Ultimately, it is a scheme in which the repayment of public funds is essential. Overoptimistic earnings forecasts may not be appropriate, but some banks may be forced to make downward adjustments to their earnings estimate, which may undermine tax effects and even raise concerns about a fall in the capital adequacy ratio. What is your view on this matter?

A.

Under the Business Improvement Administrative Orders in this case, the banks are requested to make further improvements in profitability. Improvement of profitability is a top priority issue of utmost importance, as is the issue of disposal of non-performing loans (NPLs). In this context, we believe it is natural for us to have requested banks that are way far behind in their Business Revitalization Plans to improve their businesses.
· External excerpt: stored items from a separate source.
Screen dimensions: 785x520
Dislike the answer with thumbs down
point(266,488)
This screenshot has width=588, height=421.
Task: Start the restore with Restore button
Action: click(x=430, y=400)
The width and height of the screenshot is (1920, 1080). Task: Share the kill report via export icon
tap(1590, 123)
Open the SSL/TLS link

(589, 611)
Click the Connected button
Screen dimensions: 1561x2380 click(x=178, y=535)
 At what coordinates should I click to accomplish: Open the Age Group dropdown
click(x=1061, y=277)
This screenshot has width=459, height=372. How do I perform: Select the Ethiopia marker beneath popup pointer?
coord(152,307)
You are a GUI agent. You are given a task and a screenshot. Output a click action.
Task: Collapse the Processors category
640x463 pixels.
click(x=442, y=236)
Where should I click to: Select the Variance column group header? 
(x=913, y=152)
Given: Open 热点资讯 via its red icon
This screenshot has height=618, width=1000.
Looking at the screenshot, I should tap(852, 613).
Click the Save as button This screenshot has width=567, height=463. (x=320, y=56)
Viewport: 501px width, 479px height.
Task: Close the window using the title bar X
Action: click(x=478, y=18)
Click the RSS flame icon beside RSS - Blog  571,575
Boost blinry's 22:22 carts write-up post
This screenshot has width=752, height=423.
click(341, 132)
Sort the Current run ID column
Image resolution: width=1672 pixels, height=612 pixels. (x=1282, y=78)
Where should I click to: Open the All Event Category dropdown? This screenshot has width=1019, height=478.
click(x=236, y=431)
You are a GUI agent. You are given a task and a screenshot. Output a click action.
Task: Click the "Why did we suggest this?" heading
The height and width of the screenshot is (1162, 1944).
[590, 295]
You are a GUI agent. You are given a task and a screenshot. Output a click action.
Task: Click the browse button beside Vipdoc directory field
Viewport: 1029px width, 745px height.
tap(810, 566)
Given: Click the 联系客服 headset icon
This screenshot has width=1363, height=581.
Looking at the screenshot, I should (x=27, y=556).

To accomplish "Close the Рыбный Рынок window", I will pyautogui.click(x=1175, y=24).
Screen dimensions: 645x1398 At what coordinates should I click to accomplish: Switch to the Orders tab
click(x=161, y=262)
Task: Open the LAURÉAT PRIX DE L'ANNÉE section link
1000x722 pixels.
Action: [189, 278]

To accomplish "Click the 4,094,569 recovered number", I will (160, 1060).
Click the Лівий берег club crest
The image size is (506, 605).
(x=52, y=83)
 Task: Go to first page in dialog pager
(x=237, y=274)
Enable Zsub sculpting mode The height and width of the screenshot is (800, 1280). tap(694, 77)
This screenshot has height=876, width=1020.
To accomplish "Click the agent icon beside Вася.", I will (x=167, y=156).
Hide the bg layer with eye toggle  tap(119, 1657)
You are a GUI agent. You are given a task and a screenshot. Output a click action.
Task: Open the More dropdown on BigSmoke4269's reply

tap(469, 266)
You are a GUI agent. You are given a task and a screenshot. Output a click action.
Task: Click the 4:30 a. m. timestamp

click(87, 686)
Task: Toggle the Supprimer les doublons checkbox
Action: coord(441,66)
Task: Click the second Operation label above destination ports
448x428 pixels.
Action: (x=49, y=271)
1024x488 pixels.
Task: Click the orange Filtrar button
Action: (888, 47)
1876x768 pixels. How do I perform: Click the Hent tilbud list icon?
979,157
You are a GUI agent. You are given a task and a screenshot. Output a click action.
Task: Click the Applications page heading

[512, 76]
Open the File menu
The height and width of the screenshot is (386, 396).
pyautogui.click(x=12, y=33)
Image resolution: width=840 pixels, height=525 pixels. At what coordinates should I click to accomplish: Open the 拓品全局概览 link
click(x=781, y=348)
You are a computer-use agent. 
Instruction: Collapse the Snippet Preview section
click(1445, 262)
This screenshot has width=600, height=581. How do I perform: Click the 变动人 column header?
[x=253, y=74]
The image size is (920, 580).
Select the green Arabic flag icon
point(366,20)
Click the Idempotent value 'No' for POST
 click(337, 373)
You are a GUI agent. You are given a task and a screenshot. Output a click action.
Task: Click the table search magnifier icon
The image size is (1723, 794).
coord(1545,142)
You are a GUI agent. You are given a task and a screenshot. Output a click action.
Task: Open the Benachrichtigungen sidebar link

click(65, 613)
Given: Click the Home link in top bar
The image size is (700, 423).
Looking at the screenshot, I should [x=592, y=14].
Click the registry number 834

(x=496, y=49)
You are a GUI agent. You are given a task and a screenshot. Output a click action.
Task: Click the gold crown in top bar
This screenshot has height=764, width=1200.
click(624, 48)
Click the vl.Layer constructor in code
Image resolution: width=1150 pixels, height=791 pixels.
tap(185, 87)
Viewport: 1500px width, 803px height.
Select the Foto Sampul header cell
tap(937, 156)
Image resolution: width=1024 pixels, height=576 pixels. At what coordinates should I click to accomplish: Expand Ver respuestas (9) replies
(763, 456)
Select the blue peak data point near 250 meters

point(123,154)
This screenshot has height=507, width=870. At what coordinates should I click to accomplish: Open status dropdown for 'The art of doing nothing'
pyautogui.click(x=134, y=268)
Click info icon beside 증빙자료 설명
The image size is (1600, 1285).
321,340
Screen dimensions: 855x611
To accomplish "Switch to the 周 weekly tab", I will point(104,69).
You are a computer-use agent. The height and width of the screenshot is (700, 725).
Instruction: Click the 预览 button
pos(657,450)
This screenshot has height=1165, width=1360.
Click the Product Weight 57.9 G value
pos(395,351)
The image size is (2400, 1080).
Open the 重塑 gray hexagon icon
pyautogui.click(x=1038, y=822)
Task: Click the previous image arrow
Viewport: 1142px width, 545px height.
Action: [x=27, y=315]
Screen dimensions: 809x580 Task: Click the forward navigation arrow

As it is purely a matter of improving profitability, the FSA basically requests for the banks to improve it by themselves. Regarding the issue of deferred tax assets, the FSA requested strict assessment and audits of deferred tax assets based on the Program for Financial Revival announced in October 2002. Accordingly, strict audits and other measures are being implemented, and assessment is being performed in an appropriate manner. Such strict audits are expected to continue in the future.

Q.

In the beginning of April, the strict application of the 30% rule was shown in writing. There are claims that it is illogical to apply the rule retroactively to the financial results for the term ending in March 2002. What is your understanding on this point?

A.

The approach was indicated in the Program for Financial Revival announced in last October. As approach was originally shown in October and publicly announced on April 3, I don't think we have any problem of retroactive effects.